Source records
--- start ---
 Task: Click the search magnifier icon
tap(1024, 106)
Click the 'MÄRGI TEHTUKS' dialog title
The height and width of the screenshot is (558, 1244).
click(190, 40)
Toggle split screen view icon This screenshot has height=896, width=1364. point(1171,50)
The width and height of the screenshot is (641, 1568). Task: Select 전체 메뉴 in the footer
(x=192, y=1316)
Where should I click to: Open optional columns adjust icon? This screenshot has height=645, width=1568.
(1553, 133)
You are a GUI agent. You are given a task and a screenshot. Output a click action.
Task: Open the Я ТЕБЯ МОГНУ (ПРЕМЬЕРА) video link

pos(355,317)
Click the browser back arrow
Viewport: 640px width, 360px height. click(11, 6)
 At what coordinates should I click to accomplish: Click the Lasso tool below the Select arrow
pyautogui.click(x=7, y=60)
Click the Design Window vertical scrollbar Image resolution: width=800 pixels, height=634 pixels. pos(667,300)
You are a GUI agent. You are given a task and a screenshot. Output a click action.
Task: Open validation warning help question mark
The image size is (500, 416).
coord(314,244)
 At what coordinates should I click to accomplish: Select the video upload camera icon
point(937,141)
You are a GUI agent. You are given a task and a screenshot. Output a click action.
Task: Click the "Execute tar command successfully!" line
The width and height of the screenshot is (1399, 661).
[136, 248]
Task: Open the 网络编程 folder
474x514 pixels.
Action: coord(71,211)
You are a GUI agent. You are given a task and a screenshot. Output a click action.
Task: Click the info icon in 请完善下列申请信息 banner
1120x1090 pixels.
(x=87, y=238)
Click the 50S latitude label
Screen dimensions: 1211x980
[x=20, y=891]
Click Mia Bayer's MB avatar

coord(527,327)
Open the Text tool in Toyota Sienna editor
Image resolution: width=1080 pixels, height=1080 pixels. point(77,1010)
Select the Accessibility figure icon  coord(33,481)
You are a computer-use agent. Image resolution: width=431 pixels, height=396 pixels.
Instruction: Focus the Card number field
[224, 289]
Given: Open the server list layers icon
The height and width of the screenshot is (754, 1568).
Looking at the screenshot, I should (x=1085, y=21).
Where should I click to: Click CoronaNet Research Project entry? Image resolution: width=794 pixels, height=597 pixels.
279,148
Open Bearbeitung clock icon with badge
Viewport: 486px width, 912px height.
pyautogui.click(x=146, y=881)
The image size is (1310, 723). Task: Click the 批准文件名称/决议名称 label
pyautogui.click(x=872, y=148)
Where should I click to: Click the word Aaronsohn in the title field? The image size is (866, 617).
--- end ---
### [Task to carry out]
Rewrite all of the material above as a numbered list, leaving out any blank lines.

### [Result of the exercise]
1.  Task: Click the search magnifier icon
2. tap(1024, 106)
3. Click the 'MÄRGI TEHTUKS' dialog title
4. The height and width of the screenshot is (558, 1244).
5. click(190, 40)
6. Toggle split screen view icon This screenshot has height=896, width=1364. point(1171,50)
7. The width and height of the screenshot is (641, 1568). Task: Select 전체 메뉴 in the footer
8. (x=192, y=1316)
9. Where should I click to: Open optional columns adjust icon? This screenshot has height=645, width=1568.
10. (1553, 133)
11. You are a GUI agent. You are given a task and a screenshot. Output a click action.
12. Task: Open the Я ТЕБЯ МОГНУ (ПРЕМЬЕРА) video link
13. pos(355,317)
14. Click the browser back arrow
15. Viewport: 640px width, 360px height. click(11, 6)
16.  At what coordinates should I click to accomplish: Click the Lasso tool below the Select arrow
17. pyautogui.click(x=7, y=60)
18. Click the Design Window vertical scrollbar Image resolution: width=800 pixels, height=634 pixels. pos(667,300)
19. You are a GUI agent. You are given a task and a screenshot. Output a click action.
20. Task: Open validation warning help question mark
21. The image size is (500, 416).
22. coord(314,244)
23.  At what coordinates should I click to accomplish: Select the video upload camera icon
24. point(937,141)
25. You are a GUI agent. You are given a task and a screenshot. Output a click action.
26. Task: Click the "Execute tar command successfully!" line
27. The width and height of the screenshot is (1399, 661).
28. [136, 248]
29. Task: Open the 网络编程 folder
30. 474x514 pixels.
31. Action: coord(71,211)
32. You are a GUI agent. You are given a task and a screenshot. Output a click action.
33. Task: Click the info icon in 请完善下列申请信息 banner
34. 1120x1090 pixels.
35. (x=87, y=238)
36. Click the 50S latitude label
37. Screen dimensions: 1211x980
38. [x=20, y=891]
39. Click Mia Bayer's MB avatar
40. coord(527,327)
41. Open the Text tool in Toyota Sienna editor
42. Image resolution: width=1080 pixels, height=1080 pixels. point(77,1010)
43. Select the Accessibility figure icon  coord(33,481)
44. You are a computer-use agent. Image resolution: width=431 pixels, height=396 pixels.
45. Instruction: Focus the Card number field
46. [224, 289]
47. Given: Open the server list layers icon
48. The height and width of the screenshot is (754, 1568).
49. Looking at the screenshot, I should (x=1085, y=21).
50. Where should I click to: Click CoronaNet Research Project entry? Image resolution: width=794 pixels, height=597 pixels.
51. 279,148
52. Open Bearbeitung clock icon with badge
53. Viewport: 486px width, 912px height.
54. pyautogui.click(x=146, y=881)
55. The image size is (1310, 723). Task: Click the 批准文件名称/决议名称 label
56. pyautogui.click(x=872, y=148)
57. Where should I click to: Click the word Aaronsohn in the title field? The image size is (866, 617).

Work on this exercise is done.